Reproduce every line of the entries below verbatim, omitting the pictures.

***

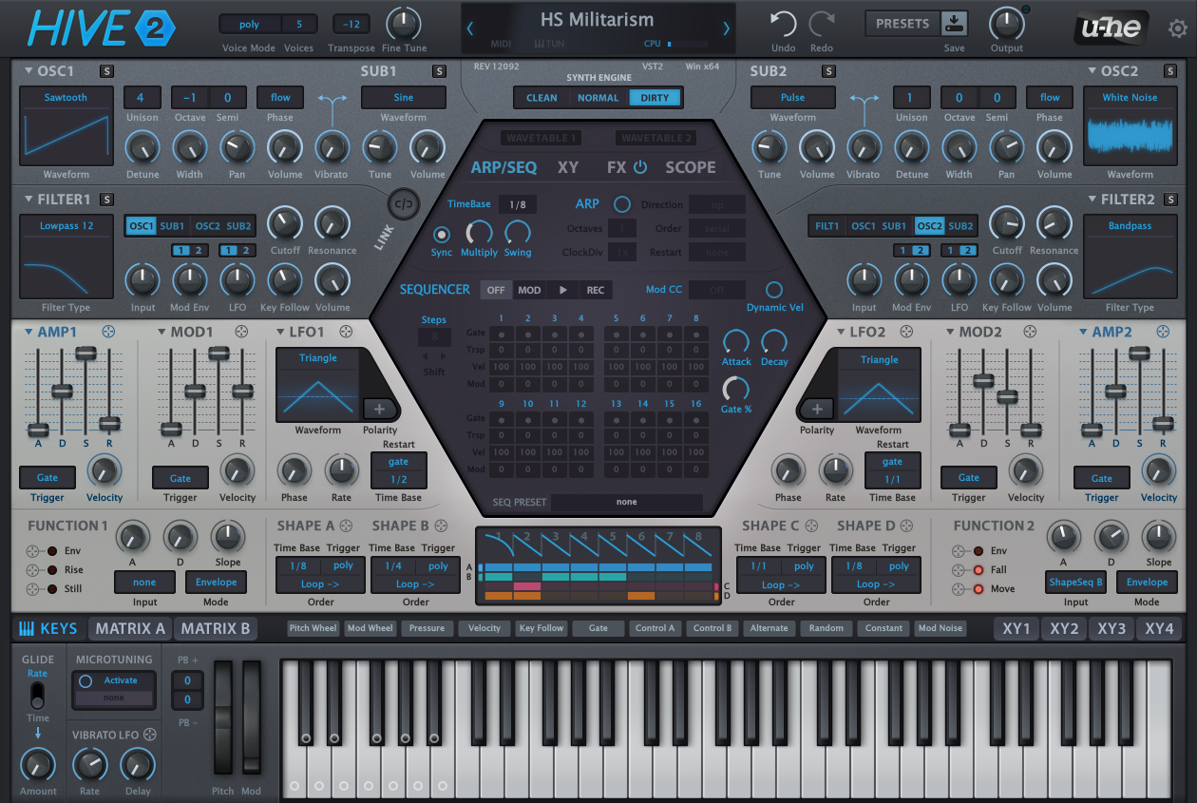1197x803 pixels.
Task: Solo OSC1 using its S button
Action: pyautogui.click(x=105, y=70)
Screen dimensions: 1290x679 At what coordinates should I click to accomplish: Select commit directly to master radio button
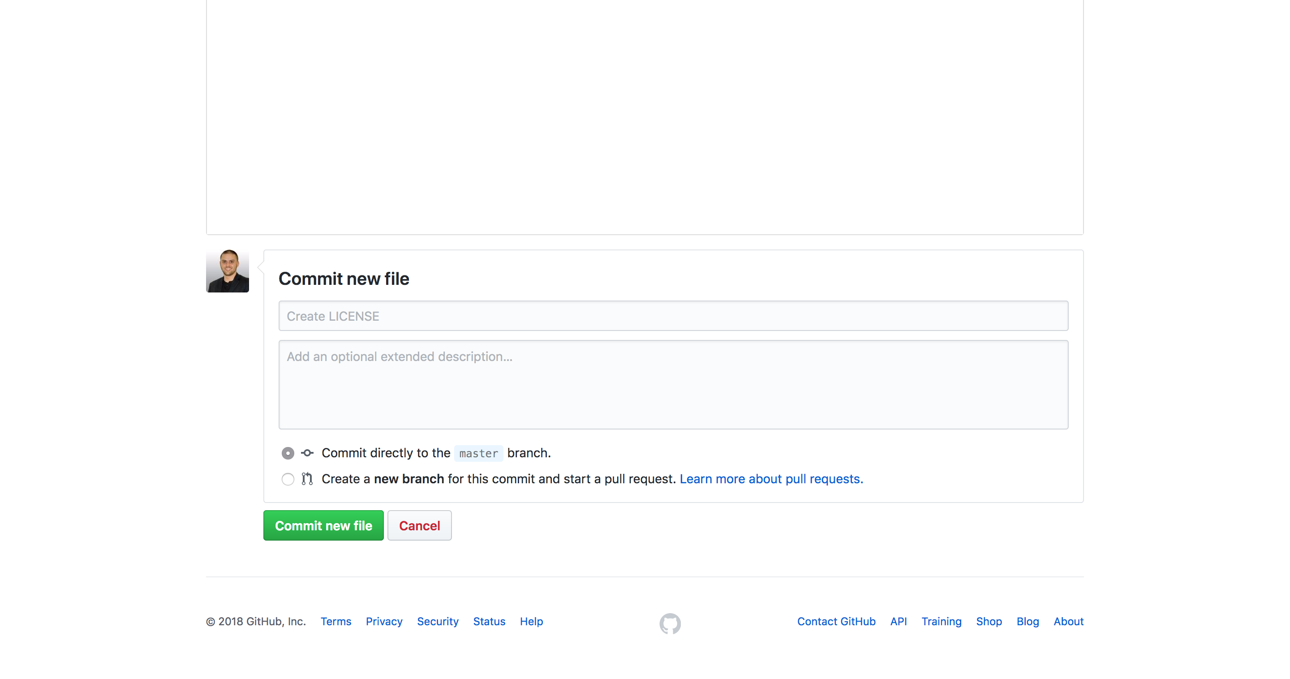click(x=288, y=453)
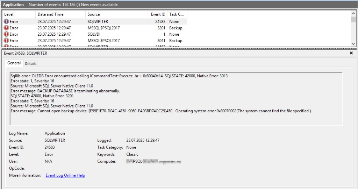Screen dimensions: 358x189
Task: Select the General tab
Action: [x=14, y=63]
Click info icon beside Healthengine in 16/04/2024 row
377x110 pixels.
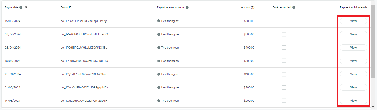pos(159,61)
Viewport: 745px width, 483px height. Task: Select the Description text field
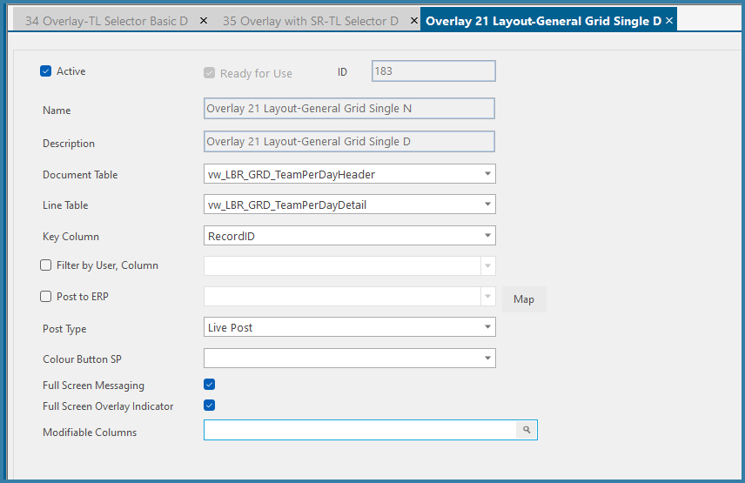pos(349,142)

***

→ **Right answer**:
1197x803 pixels.
Task: Solo OSC1 using its S button
Action: pyautogui.click(x=105, y=70)
Screen dimensions: 1290x679 At what coordinates should I click to accomplish: Select commit directly to master radio button
click(x=288, y=453)
Screen dimensions: 358x189
Task: Select the General tab
Action: [x=14, y=63]
Click info icon beside Healthengine in 16/04/2024 row
377x110 pixels.
pos(159,61)
Viewport: 745px width, 483px height. Task: Select the Description text field
pos(349,142)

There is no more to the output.